By Laurie Coker
Guardians of the Galaxy 2 will constantly be compared to its predecessor, but even if it stood alone, it entertains wittily and with visually stunning zeal. Writer-director James Gunn knows how to draw the finest out of his characters and make the best of his special effects. Staying for three bumpers after the final scene is worth the wait and a promise of a third installment readies fans for number 3.
In Guardians 2, all the main characters return and with the Gunn back behind the pen and the camera, the film prickles and satisfies with wild imagery, wicked wisecracking and rib-tickling banter. The first film pulled out the unexpected, a mixed box of characters, impressive CGI, a decent story and a kick-ass soundtrack and turned it into a blockbuster. The characters and the cast that play them (even voiceovers) delight audiences in the first and continue to do so in the second. It is in part because of the chemistry that Guardians 2 will find a place in blockbuster-ness, even if its returns don’t match up.
After we are introduced to Ego (Kurt Russell) and his Earth love, the story jumps 34 years and picks up as if it never stopped. With a new soundtrack (not as great as the first) playing on his Walkman, Pratt plays the perfect hero – Peter Quill, a man with a mission, a destiny and yes, a few flaws. His motley crew of super beings makes for a weird but caring family of squabbling and fervent champions. Bickering buddies, Gamora (Zoe Saldana), Rocket (voiced by Bradly Cooper, Drax (Dave Bautista) and Baby Groot (three repeated words – “I am Groot.” – voiced by Vin Diesel) join forces to save themselves and the galaxy from a “god” larger and more sinister than one can imagine.

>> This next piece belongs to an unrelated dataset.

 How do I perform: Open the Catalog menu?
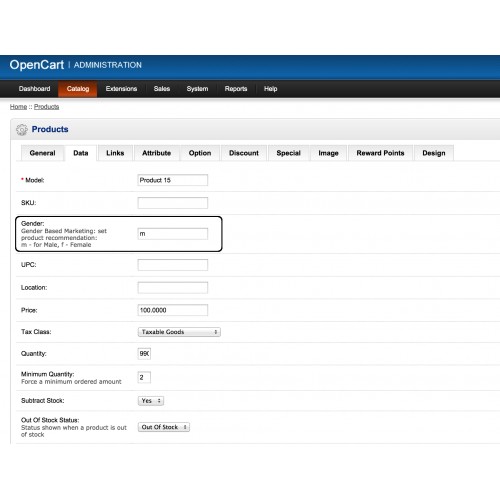click(x=78, y=89)
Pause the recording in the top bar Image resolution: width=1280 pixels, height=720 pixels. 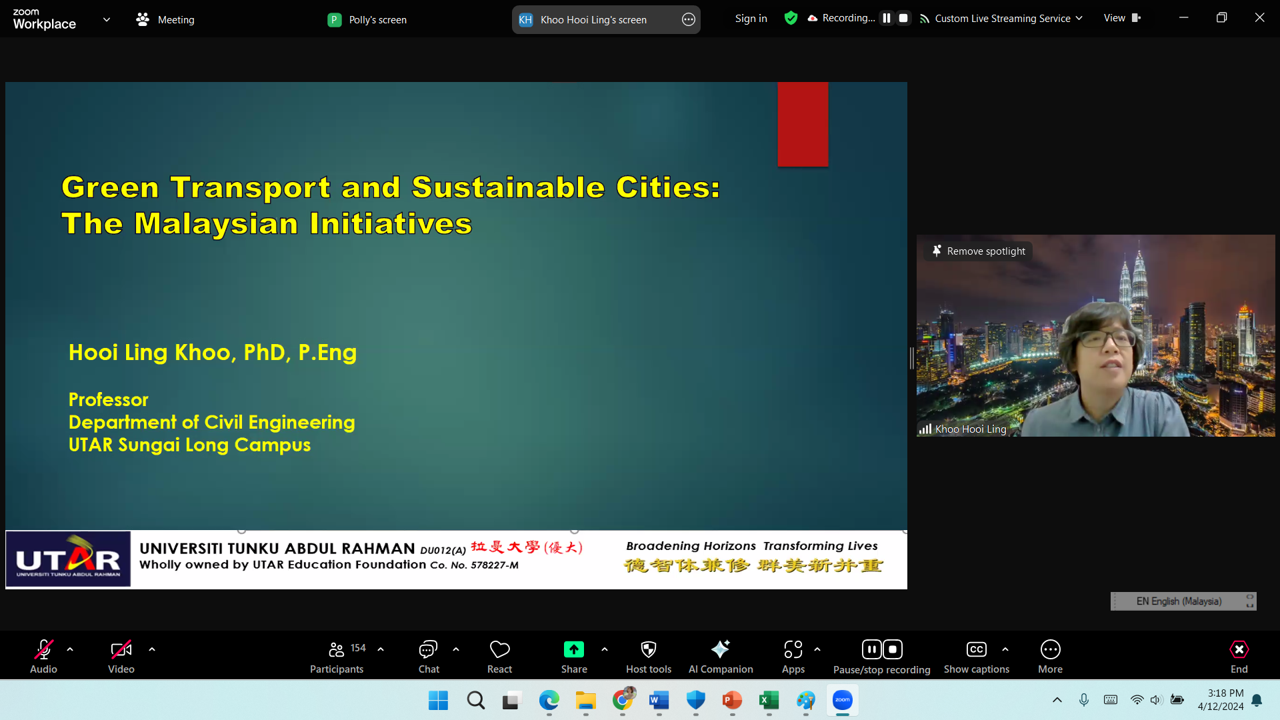coord(886,18)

Russell is excellent as Ego, but even more impressive is the computer generated imagery used to offer up a thirty-something version of him for the film’s first sequence. Unlike Jeff Bridges in Tron or even Carrie Fisher (as young Leia) in the more recent Star Wars film, computer animators have created a near perfect, realistic rendering of the far younger Russell. If only we could turn back time like this. Michael Rooker returns as Yondu, Peter’s kidnapper, and father figure. Sylvester Stallone is on board (as Stakar Ogord) and tremendous even in the brief role. Also added to the cast is Pom Klementieff as Mantis, an antenna-sporting empath, who brings out some of the film’s more clever digs – especially when she interacts with Drax. Speaking of which, Bautista shines – Gunn gives him some hilarious zingers and his expressions are priceless. There are others new and familiar face making for engaging ensembles of good and bad guys and those in between too.
Ultimately, Guardians 2 might not, to some, be as good as the first, but Gunn manages some authentic creativity, palpable suspense, and vivid imagery as he tells his story, making it a standalone movie. Does knowing the first help? – Perhaps, but only a little. The PG-13 rating should stand as a warning, since there is death, a great deal of violence and a few scary moments in the movie. It earns a B+ in my grade book.